I have bipolar disorder and went into a private hospital (health insurance) to be diagnosed and was there for three weeks figuring out a treatment plan.

My Nan was actually a bit off with me about it, because in her day they would just accept that's how life was (being depressed). It was like the acceptance of life 'being shit' was so ingrained that my expecting something better was almost offensive. She isn't normally an arsehole so I explored this with her and she sort of confirmed that this expectation that there is anything else other than 'life is shit and then you die' is a very new concept to how the family worked in previous generations.

BrizzleMint · 17/02/2019 09:27

My mum - born in 1946 - says she remembers the 50s as grey. They were poor but not desperately so - her dad worked in a factory and mum in a shop - but there was no central heating in their house, outside loo, ice inside the windows in winter, etc. No car, no TV. Certainly no after school clubs or tutoring, no-one had time for that!

In the 1970s we had no central heating like we have now - a few hot air vents which were only any good if you sat in front of them plus a gas fire. I remember my grandparents getting a fridge and a phone, we had a phone but it was strictly rationed and, as children, we weren't allowed to use it. Brownies was the only activity after school.
Our parents were never in after school so we'd wait outside the house for them to come home and we always stayed at home on our own during the holidays.

MiGi777 · 17/02/2019 09:28

@lonicerajaponica. I think my grandparents must have been particularly struggling then. They were buying their own house, nan worked full time by then but I know my grandad wasn't particularly nice and didn't give her any house keeping money so she effectively managed the house and family on one wage. When I moved with my parents when I was 5 we still had no central heating but had a gas fire but we had a washing machine and all the basics. It wasn't until later that nan had some kind of grant I think and had her house modernised but that was definitely after I was 5. Nan inherited a house in London after that and things changed over night.

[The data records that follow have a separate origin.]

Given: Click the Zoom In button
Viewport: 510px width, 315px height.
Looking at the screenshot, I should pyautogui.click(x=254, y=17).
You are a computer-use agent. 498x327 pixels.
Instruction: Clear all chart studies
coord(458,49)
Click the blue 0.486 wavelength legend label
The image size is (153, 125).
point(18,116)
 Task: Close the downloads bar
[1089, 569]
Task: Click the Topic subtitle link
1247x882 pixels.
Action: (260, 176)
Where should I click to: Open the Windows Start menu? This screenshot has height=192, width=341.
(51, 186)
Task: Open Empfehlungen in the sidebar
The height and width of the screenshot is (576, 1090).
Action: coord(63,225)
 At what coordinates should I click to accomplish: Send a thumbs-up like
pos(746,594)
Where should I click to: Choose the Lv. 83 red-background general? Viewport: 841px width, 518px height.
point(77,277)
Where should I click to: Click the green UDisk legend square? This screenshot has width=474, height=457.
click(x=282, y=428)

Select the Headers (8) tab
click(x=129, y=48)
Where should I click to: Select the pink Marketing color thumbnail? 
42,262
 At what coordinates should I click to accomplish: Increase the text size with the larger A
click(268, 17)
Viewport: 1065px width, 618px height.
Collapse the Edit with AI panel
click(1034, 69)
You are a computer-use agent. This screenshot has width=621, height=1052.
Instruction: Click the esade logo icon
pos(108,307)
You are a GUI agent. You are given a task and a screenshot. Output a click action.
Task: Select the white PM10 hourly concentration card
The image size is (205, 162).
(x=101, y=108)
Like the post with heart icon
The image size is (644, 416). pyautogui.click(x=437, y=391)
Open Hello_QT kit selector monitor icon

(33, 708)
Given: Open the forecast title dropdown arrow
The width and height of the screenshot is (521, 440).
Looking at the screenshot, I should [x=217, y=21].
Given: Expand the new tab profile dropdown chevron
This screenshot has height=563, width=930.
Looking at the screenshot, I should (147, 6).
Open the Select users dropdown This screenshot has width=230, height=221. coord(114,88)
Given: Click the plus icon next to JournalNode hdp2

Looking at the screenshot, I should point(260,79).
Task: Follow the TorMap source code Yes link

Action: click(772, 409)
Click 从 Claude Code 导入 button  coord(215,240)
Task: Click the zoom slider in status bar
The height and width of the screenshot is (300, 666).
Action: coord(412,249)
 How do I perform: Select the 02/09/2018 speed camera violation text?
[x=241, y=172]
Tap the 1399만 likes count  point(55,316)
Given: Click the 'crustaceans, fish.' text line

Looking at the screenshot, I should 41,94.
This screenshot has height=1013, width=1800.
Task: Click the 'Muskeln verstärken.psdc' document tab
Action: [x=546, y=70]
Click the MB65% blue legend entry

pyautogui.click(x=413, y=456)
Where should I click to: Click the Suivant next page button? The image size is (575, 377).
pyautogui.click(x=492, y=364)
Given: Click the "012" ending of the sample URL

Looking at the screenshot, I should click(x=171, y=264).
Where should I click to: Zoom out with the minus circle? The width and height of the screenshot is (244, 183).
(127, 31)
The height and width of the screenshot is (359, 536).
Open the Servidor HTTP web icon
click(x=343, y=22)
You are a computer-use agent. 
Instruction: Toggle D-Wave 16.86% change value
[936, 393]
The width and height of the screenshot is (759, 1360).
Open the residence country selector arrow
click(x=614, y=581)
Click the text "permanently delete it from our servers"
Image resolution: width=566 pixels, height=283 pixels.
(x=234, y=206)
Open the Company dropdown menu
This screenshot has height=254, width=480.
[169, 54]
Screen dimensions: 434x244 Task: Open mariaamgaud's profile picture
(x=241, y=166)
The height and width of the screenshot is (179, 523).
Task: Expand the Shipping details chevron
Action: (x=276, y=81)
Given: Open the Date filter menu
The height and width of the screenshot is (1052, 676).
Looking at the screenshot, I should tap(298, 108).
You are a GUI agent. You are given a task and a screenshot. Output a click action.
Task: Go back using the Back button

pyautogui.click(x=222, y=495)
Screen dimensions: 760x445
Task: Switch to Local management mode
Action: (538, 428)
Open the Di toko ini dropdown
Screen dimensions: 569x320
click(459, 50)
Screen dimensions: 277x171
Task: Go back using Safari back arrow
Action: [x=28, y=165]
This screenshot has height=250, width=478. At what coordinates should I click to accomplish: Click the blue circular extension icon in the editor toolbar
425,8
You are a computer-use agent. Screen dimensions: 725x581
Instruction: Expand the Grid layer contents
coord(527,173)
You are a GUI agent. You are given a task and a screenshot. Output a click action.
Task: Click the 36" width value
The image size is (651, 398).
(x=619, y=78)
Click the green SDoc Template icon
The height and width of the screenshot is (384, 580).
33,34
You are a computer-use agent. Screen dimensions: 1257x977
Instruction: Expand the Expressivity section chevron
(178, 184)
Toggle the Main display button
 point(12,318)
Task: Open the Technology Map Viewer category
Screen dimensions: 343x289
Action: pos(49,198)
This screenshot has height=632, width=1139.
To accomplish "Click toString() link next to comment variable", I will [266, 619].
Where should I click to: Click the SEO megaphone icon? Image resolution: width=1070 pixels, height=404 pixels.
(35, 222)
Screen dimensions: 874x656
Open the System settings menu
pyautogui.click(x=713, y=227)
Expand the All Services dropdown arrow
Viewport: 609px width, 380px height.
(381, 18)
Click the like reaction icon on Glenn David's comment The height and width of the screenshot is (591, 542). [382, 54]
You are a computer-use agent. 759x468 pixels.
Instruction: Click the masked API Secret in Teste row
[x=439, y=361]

OhDearGodLookAtThisMess · 17/02/2019 09:29

There's another interesting book, "Out of the Doll's House" by Angela Holdsworth, that details all aspects of women's lives in the 20th Century. Lots of reminisces from women who actually lived it.

wheresmymojo · 17/02/2019 09:30

I also think in terms of MH - if you had to work to eat because you were too poor to take time off and there was no welfare state then you would.

Survival instincts would kick in and you would force yourself through whatever manual chores you needed to do to live.

Those at the more severe end would still break though and be in an asylum, would become homeless and die or perhaps end up working as prostitutes to survive (if they didn't have family who could afford to take care of them). They'd most likely die young.

Several people in my family tree died in workhouse's or in care of charities set up for paupers relatively young.

ThereWillBeAdequateFood · 17/02/2019 09:30

the baby was deformed - not much hope - the dr held the blanket over - best thing

My grandmother said the doctor or midwife would “do the best thing” if the baby was deformed when born or even if the family simply couldn’t afford another one. Absolutely shocking, I like to think she was being dramatic and exaggerating. Thing is she was a very practical down to earth person, so I’m pretty sure it’s true.

I think Drs were much more likely to “overuse” medication at the end of a patients life.
My great grandma was basically euthanasiaed by the GP. She had cancer and was in so much pain. He admitted to my grandma he gave her an overdose to end her life (she had at best a week of agony ahead of her). The whole family were so grateful for that act of kindness.

Sukochicha · 17/02/2019 09:30

Life was better in the Victorian era? Fuck me how stupid do you have to be to belive that.